PES and burst pacing induced atrial tachyarrhythmias (ATs) in isolated hearts from WT (n=15), Rgs5 KO (n=15), and Rgs5 TG (n=10) mice during administration of 1 μmol/L of ACh. A, More‐sustained rapid atrial activity (duration >30 seconds) were observed in Rgs5 KO hearts. B, Rgs5 TG hearts showed nonsustained rapid atrial activity. ACh indicates acetylcholine; ATA, atrial tachyarrhythmia; KO, knockout mice; PES, programmed electric stimuli; TG, transgenic mice; WT, wild‐type mice.

Figure 4

Frequency analysis determined with bipolar electrogram recordings in WT (n=15), Rgs5 KO (n=15), and Rgs5TG (n=10) mice. A through C, Dominant frequency (DF) of AT in the fast Fourier transform was analyzed at baseline and ACh state. D, Mean±SE DF values at baseline, ACh, and washout states were compared among the 3 groups. *P<0.05 vs WT and Rgs5 TG by ANOVA; ^# P<0.05 vs WT and Rgs5 KO by ANOVA. ACh indicates acetylcholine; AT, atrial tachyarrhythmia; BS, baseline; KO, knockout mice; TG, transgenic mice; WS, washout; WT, wild‐type mice.

Figure 5

A, Representative I_kAch recordings from WT (n=10), Rgs5 KO (n=8), and Rgs5 TG (n=8) atrial myocytes. B, Photograph of isolated cell from mouse atrium. C, Current density (peak current/cell capacitance) and (D) half‐maximal activation/deactivation time constant (t_1/2) analysis of I_KACh obtained from WT, Rgs5 KO, and Rgs5 TG mice.

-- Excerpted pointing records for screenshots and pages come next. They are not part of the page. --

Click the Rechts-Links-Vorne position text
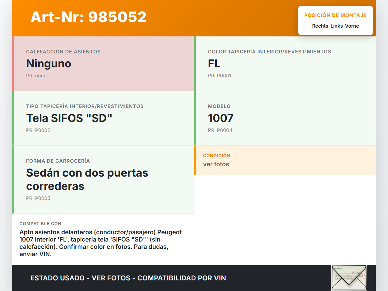388x291 pixels. (x=335, y=26)
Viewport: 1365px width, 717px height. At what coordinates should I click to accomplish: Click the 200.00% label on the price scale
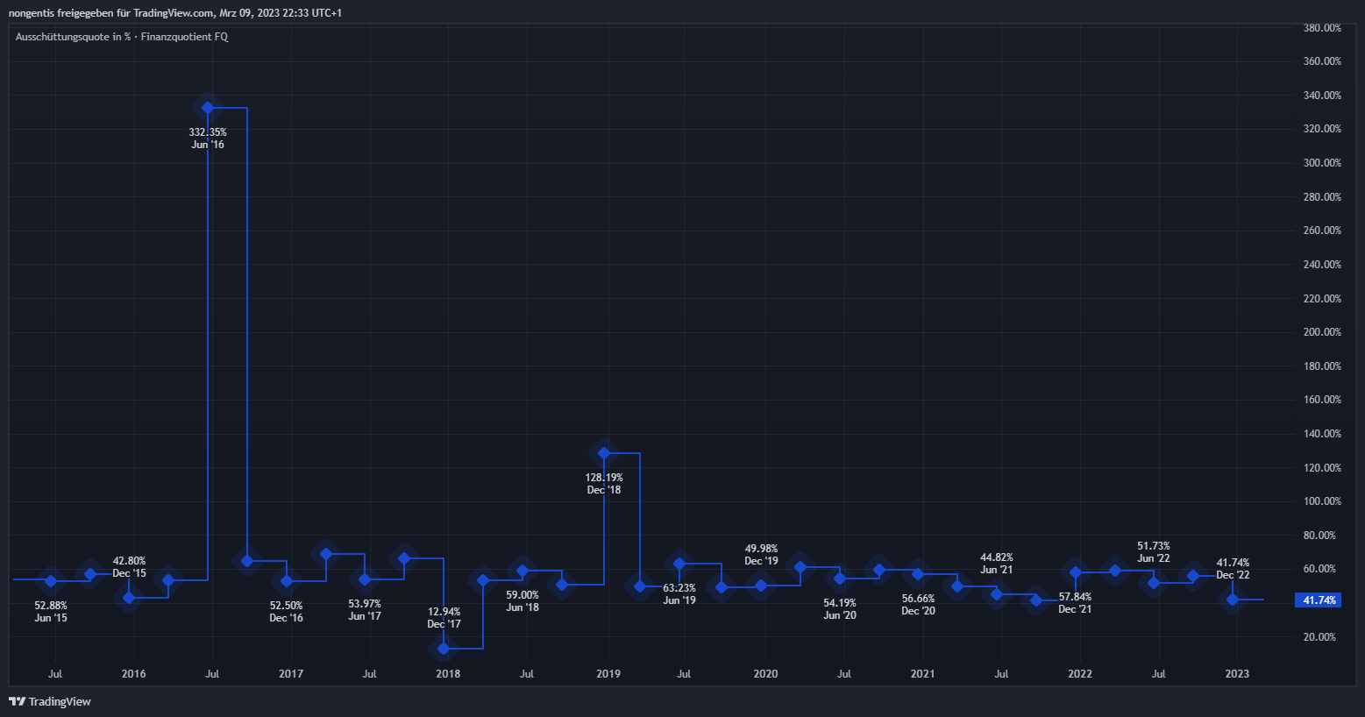coord(1322,332)
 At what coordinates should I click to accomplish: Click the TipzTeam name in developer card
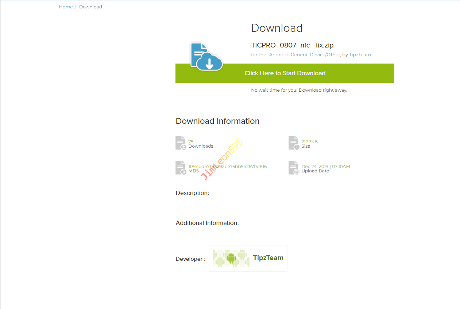click(268, 258)
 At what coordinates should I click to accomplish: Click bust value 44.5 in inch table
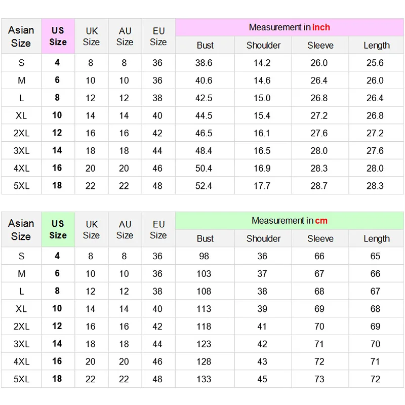[x=204, y=115]
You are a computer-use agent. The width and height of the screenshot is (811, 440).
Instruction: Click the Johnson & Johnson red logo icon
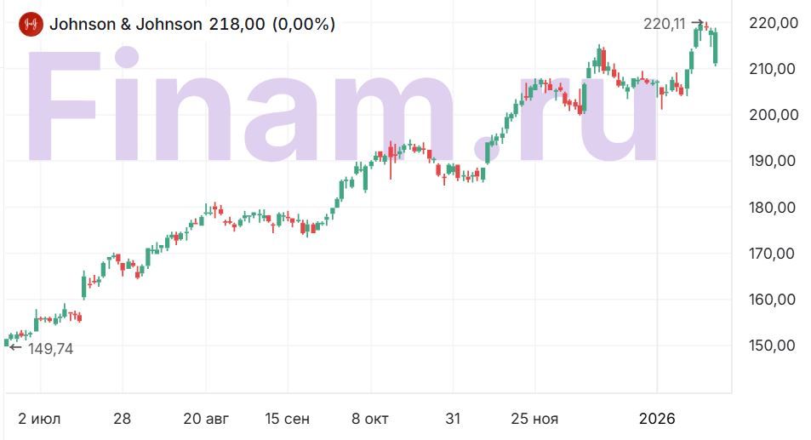point(31,24)
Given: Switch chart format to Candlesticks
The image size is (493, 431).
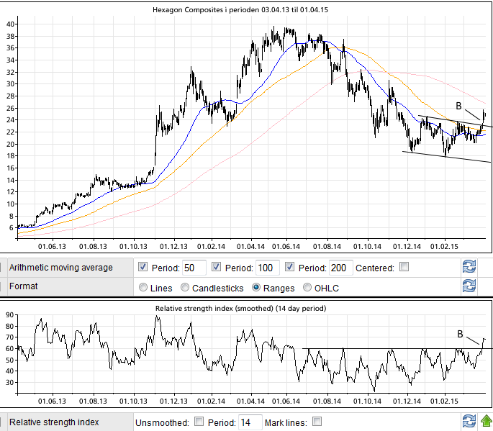Looking at the screenshot, I should (186, 287).
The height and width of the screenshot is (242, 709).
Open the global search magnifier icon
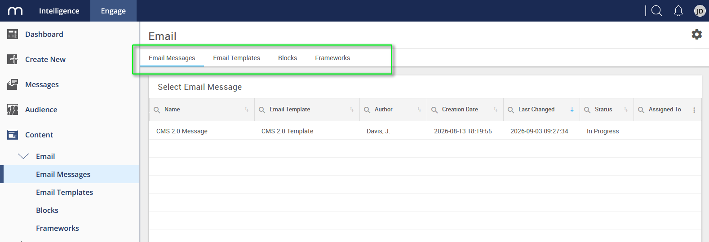657,11
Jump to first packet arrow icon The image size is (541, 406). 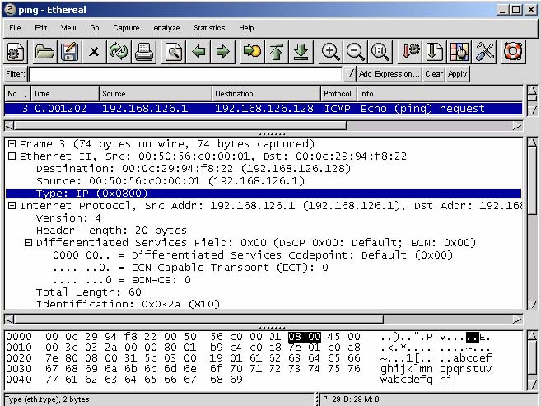[276, 52]
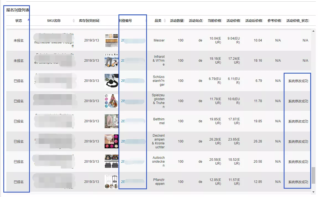This screenshot has width=318, height=197.
Task: Toggle the sort icon for 刊登编号 column
Action: pyautogui.click(x=146, y=21)
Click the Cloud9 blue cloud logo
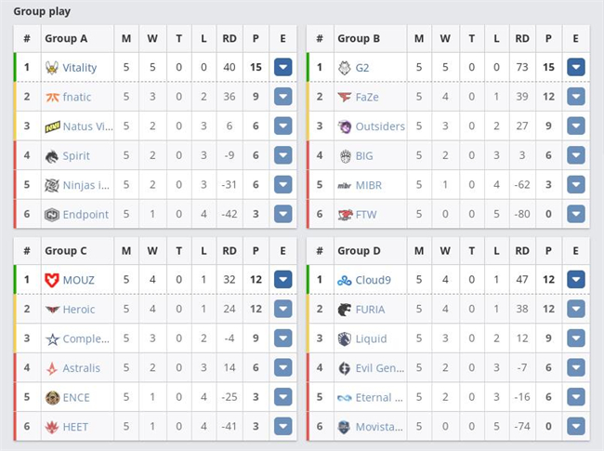Image resolution: width=604 pixels, height=451 pixels. [345, 281]
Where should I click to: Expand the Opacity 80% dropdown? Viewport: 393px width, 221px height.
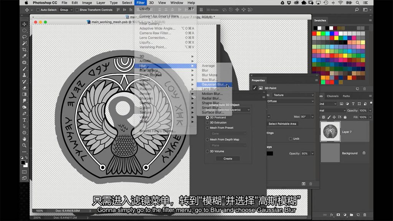click(x=313, y=153)
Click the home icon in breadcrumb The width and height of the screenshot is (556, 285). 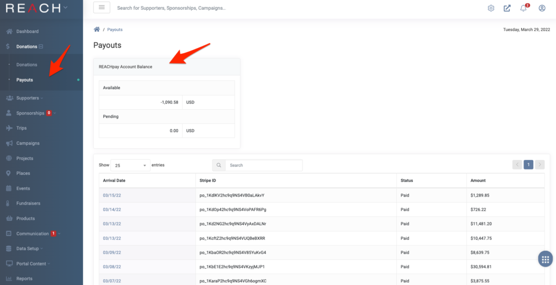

E through G, mRNA expression of Kir3.1 and Kir3.4 was determined in atria of mice. Relative abundance was calculated with value of WT as reference of 100%. *P<0.05 vs WT and Rgs5 TG by ANOVA; ^# P<0.05 vs WT and Rgs5 KO by ANOVA. KO indicates knockout mice; TG, transgenic mice; WT, wild‐type mice.